Control Panel CA rotation
Every OS node, at registration, receives a client certificate signed by the Control Panel’s CA plus a copy of the CA’s public cert, which it pins for verifying the CP server. After a CA rotation those pinned copies no longer match the new CA — every registered node fails the mTLS handshake with:
tls: failed to verify certificate: x509: certificate signed by unknown
authority (possibly because of "x509: ECDSA verification failure" while
trying to verify candidate authority certificate "Quazzar Control Center CA")The CP refuses to auto-regenerate the CA on every boot for exactly this
reason — the CA lives on a PersistentVolume at
/var/lib/quazzar-cc/certs/{ca.key,ca.crt} and is meant to last 10 years.
But rotations do happen (key compromise, vendor switch, accidental PVC
recreation with CC_ALLOW_AUTO_CA_GEN=true). This page covers the
zero-downtime procedure.
Symptoms — how to know you’ve drifted
- The CP log fills with
TLS handshake error … x509: ECDSA verification failure …. - Every OS node shows “needs re-registration” in its CC agent status,
with the local log line:
CC no longer trusts this node’s client certificate — the CA was likely rotated on the Control Panel.
kubectl execinto the CP pod and compare:with a fleet node’s:openssl x509 -in /var/lib/quazzar-cc/certs/ca.crt -noout -fingerprint -sha256Different fingerprints → you have CA drift.ssh <node> sudo openssl x509 -in /var/lib/quazzar/certs/ca.crt -noout -fingerprint -sha256
Recovery — the rotation grace pool
Don’t try to back-rotate the new CA out — that would invalidate any nodes that have already picked it up. Instead, keep the previous CA trusted on the CP for a grace window while nodes naturally re-register.
-
Preserve the old CA cert. Whatever you have from before the rotation — a backup of
/var/lib/quazzar-cc/certs/ca.crt, a copy exported from any still-running OS node at/var/lib/quazzar/certs/ca.crt, or a cert pulled out of a registered instance’s heartbeat headers — place it on the CP host as e.g./var/lib/quazzar-cc/certs/ca.crt.old. -
Add it to the trust pool. Set the env var on the CP deployment:
CC_TRUST_ADDITIONAL_CA_CERTS=/var/lib/quazzar-cc/certs/ca.crt.old(Comma-separate if you have multiple historical CAs.) Roll the deployment. On boot the CP logs:
loaded additional trusted CA (rotation grace)
The active CA is still the only one that signs new certs. The legacy CAs only extend the trust pool for verifying existing client certs.
-
Re-register affected nodes at your own pace. Each node, once re-registered, picks up the new CA and stops depending on the old one. Use the same flow you used to bootstrap the node originally (generate a registration token in the CP UI, POST it to the OS’s
/api/cc/register). -
Decommission the legacy CA. When every active fleet node has re-registered (and any nodes pinned to the old CA are gone or have their client certs naturally expired — client certs are 90 days), remove the entry from
CC_TRUST_ADDITIONAL_CA_CERTSand roll the deployment again.
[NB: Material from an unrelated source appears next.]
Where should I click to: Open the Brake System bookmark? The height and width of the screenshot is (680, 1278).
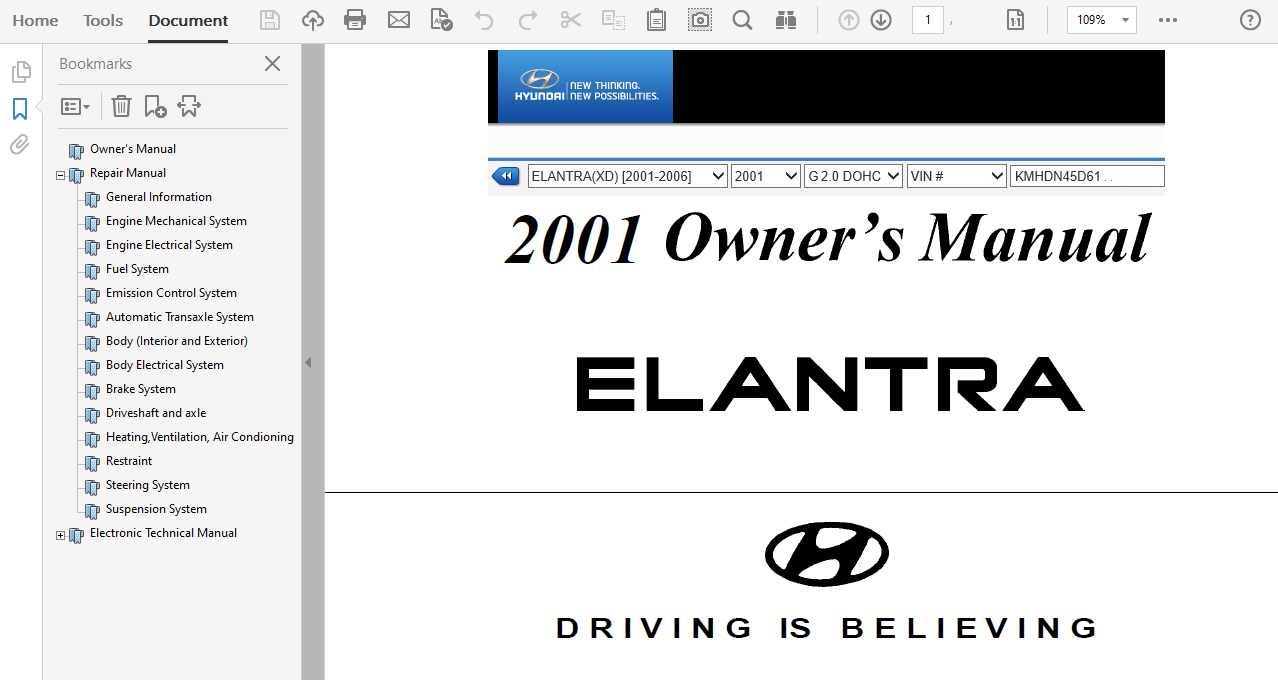point(140,389)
The pool returns to just the active CA.
Preventing the next drift
-
Always mount
/var/lib/quazzar-cc/certsas a PersistentVolume in production. The CP refuses to auto-generate when the dir is missing unlessCC_ALLOW_AUTO_CA_GEN=true— keep that env var unset in prod manifests so a PVC mishap can’t silently mint a fresh CA. -
Back up the CA pair out-of-band. The 10-year validity makes backups easy to forget, but losing the key forces a full fleet re-registration with no graceful path.
-
Monitor for the noise pattern. Genuine drift produces a steady stream of
TLS handshake error … ECDSA verification failurefrom public source IPs (not LB internal CIDRs — those probe the mTLS port without certs as TCP health checks and are demoted to DEBUG automatically). If you see this from a public IP, suspect drift.
Why not just rotate the active CA back?
Because any node that registered after the rotation has already pinned the new CA. Reverting the active CA cuts those nodes off instead. The grace-pool approach keeps both populations working until each node transitions on its own schedule.